O Último Mergulho - João César Monteiro (1992)

A MUDA ESPERANÇA

 

Havia uma grande curiosidade em torno deste filme de João César Monteiro. Recordações da Casa Amarela marcara um ponto de maturidade na obra do autor. Se quisermos era um filme perfeito numa filmografia até aí caracterizada pela irregularidade onde parecia    prometer-se mais do que aquilo que era concretizado pressentindo-se, no entanto, um autor capaz de se transcender no dia em que se levasse mais a sério. Os próprios títulos indiciavam a procura de um caminho: Quem Espera por Sapatos de Defunto, Fragmentos de um Filme Esmola, Que Farei com Esta Espada? Veredas e mesmo À Flor do Mar. Em Recordações da Casa Amarela o compromisso foi ao ponto de o próprio César Monteiro interpretar o papel principal e o filme não é dissociável da sua surpreendente fotogenia interior, do cunho poético que a sua presença dá ao filme.

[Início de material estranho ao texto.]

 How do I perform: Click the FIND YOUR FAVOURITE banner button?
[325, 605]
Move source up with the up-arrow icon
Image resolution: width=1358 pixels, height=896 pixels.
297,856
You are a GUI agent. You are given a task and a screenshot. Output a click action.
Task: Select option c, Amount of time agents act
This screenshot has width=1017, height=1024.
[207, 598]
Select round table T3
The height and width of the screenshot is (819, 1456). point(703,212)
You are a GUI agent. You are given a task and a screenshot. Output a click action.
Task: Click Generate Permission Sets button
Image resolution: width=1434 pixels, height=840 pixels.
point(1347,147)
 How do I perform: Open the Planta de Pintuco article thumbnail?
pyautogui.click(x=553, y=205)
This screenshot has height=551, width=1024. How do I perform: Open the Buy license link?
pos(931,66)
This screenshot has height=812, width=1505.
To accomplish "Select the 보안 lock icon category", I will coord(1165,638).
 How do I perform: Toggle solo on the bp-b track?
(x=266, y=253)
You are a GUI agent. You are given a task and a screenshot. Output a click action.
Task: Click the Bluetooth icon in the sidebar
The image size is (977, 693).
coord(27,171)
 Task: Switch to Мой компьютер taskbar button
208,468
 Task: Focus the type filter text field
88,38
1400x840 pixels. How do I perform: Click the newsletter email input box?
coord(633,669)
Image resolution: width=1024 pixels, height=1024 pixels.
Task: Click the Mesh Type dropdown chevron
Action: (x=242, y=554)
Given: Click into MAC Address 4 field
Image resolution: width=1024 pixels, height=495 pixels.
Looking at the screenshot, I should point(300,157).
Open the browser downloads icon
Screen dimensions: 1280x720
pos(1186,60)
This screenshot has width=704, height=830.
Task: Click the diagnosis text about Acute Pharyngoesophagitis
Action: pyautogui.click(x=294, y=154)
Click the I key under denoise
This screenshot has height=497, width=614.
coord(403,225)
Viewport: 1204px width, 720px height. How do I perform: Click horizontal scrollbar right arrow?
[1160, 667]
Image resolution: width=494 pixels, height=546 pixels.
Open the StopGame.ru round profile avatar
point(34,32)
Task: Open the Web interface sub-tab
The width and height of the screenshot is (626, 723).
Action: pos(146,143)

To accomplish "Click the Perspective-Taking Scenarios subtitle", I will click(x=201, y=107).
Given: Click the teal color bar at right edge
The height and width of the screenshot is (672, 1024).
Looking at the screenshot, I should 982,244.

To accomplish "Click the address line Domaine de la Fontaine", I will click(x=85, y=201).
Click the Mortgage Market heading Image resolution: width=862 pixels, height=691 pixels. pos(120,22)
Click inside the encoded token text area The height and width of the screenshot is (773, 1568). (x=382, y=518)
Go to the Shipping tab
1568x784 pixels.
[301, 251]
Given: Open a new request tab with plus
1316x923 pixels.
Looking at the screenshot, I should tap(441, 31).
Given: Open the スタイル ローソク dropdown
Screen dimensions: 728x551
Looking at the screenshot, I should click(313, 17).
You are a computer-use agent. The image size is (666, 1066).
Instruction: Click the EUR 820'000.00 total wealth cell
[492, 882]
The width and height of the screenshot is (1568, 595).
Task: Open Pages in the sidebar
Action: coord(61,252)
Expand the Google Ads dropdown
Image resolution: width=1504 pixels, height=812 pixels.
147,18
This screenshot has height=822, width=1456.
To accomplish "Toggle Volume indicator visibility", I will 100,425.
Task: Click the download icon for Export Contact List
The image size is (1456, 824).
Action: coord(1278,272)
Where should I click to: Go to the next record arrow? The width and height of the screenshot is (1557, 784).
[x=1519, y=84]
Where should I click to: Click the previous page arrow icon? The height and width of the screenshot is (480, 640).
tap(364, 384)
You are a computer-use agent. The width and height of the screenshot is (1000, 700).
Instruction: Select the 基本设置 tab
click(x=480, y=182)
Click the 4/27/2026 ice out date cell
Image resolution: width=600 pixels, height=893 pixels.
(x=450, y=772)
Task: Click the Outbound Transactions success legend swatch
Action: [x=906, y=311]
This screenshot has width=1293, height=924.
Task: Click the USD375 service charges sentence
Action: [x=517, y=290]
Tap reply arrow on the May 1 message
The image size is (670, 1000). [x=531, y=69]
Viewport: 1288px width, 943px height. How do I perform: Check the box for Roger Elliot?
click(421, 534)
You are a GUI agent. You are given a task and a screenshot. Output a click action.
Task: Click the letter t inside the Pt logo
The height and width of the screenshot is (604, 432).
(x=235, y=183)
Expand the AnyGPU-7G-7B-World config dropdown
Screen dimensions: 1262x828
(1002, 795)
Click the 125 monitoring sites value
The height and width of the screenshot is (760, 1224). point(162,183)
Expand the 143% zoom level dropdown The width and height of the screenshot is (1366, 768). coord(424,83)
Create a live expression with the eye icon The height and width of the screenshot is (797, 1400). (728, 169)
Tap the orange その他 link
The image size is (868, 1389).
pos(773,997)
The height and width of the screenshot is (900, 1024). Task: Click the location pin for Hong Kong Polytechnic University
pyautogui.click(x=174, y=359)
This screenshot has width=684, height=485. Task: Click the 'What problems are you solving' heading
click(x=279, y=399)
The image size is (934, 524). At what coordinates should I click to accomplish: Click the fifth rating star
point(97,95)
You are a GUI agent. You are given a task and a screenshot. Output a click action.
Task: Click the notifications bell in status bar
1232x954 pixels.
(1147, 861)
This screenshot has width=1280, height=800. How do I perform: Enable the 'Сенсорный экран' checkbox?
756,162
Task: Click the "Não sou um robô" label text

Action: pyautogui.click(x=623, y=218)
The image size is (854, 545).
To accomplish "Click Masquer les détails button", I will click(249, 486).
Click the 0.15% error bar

Como continuaria, pois, João César Monteiro depois de Recordações da Casa Amarela? O Último Mergulho é e não é uma resposta. Em primeiro lugar pelas características da produção, o filme produzido por Paulo Branco faz parte de um conjunto para a Televisão sob o mote de Os Quatro Elementos, cabendo a João César Monteiro A Água enquanto os outros filmes são assinados por João Botelho, Joaquim Pinto e João Mário Grilo. Aparentemente é uma encomenda o que retira alguma coisa à continuidade do percurso do autor. Depois João César Monteiro revela logo no genérico que se trata do esboço dum filme, o que reenvia para as características fragmentárias dos seus filmes anteriores a Recordações da Casa Amarela.

Devemos então analisar O Último Mergulho como um filme (que na realidade é) ou como um esboço (que explicitamente declara ser)?  Note-se que João César Monteiro neste período anunciou um filme com o mesmo personagem de João de Deus de Recordações da Casa Amarela, mas em que o mergulho suicidário seria no Sena e não no Tejo e parece dividir-se no presente entre um outro filme que protagonizaria intitulado Valha-me Deus ou A comédia de Deus e um  projecto em França a que se faz alusão no último número dos Cahiers du Cinéma de homenagem a Serge Daney cujo título seria La Passion de  John  Wayne não se sabe se ainda ligado ao hipotético mergulho no Sena.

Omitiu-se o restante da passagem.